24. Receptacle designed for carrying out the process according to any one of the claims 1 to 20, characterized in that:

it is made up of at least two elements (3, 4), of which a tub (3) and a lid (4), and at least one of these elements (3, 4) is made of flexible material suitable for being locally perforated with an orifice (7), called escape orifice (7), of a cross-section able to constitute a passage for a gaseous fluid (8) under pressure,

the tub (3) including an aperture (6) equipped with a peripheral face (61) intended to co-operate with a lid (4) in turn equipped with a surface (41) for bearing on said peripheral face (61) of the aperture (6) of the receptacle (1),

the lid (4) including such a surface (41) for fluid-tightly bearing on the peripheral face (61) of the loading aperture (6) of the receptacle (1),

it comprises a joint (10) which equips at least one of the surfaces (41, 61) which are the peripheral face (61) of the aperture and/or the bearing surface (41) of the lid (4), this joint being made of material of a nature such that, at the time of the heat treatment of the contents of the receptacle (1), it produces a fluid-tight connection between the surfaces (41, 61) with which it is placed in contact.

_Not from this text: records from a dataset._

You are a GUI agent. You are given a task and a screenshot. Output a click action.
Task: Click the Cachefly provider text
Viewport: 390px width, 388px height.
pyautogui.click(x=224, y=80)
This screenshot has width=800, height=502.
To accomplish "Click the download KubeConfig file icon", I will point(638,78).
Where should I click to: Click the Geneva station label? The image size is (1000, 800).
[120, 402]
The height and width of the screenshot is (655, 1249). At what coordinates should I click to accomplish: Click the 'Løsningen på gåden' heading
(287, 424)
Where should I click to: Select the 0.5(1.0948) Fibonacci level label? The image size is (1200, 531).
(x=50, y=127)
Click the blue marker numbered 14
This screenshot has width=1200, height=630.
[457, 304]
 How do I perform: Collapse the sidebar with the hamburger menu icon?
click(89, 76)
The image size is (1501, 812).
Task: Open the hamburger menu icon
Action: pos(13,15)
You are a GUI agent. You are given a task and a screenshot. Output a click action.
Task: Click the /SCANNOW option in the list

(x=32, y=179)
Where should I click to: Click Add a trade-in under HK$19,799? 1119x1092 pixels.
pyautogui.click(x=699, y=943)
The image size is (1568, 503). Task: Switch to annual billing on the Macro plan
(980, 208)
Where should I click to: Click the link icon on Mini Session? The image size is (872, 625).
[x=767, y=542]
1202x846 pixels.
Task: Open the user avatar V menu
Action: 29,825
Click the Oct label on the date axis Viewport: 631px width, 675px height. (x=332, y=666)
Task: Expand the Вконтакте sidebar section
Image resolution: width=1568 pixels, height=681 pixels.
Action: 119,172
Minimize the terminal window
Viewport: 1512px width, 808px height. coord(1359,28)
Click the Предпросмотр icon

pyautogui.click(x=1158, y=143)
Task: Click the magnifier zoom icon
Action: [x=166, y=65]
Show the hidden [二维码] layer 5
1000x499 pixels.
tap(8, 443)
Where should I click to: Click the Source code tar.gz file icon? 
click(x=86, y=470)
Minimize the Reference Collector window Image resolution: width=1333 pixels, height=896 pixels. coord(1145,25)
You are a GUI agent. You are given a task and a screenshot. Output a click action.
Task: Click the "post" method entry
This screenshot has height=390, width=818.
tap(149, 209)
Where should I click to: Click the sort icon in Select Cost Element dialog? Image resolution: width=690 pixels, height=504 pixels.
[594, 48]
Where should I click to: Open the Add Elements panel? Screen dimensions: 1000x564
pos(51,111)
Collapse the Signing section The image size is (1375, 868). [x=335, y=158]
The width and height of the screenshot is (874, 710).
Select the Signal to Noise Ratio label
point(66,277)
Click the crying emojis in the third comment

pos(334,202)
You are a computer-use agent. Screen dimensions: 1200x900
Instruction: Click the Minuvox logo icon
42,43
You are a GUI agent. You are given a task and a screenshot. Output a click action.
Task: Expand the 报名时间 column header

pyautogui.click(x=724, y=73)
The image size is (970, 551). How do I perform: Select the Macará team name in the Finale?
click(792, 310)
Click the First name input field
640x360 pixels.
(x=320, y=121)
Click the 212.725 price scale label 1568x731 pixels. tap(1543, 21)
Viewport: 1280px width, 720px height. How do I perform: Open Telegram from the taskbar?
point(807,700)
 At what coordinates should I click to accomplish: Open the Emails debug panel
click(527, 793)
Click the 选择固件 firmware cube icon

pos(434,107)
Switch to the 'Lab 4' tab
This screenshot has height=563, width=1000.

25. Receptacle designed for carrying out the process according to any one of the claims 1 to 20, characterized in that it consists of a pocket (2) having a flexible wall (11), made of material suitable for being locally perforated with an escape orifice (7) of a cross-section able to constitute a passage for a gaseous fluid (8) under pressure.

26. Stopping element designed for carrying out the process according to any one of the claims 1 to 20, characterized in that it consists of a disc (91) of flexible, air-tight material, one (92) of the faces (92, 93) of which is coated with a layer (94) of glue chosen for producing the fluid-tight connection to the wall (11) of the receptacle (1) around at least one escape orifice (7) so as to hinder the passage of a gaseous fluid (8).

27. Substances treated according to the process which is the subject of any one of the claims 1 to 20 and being placed in flexible-walled receptacles according to one of the claims 24 or 25, these receptacles being equipped with a stopping element according to claim 26.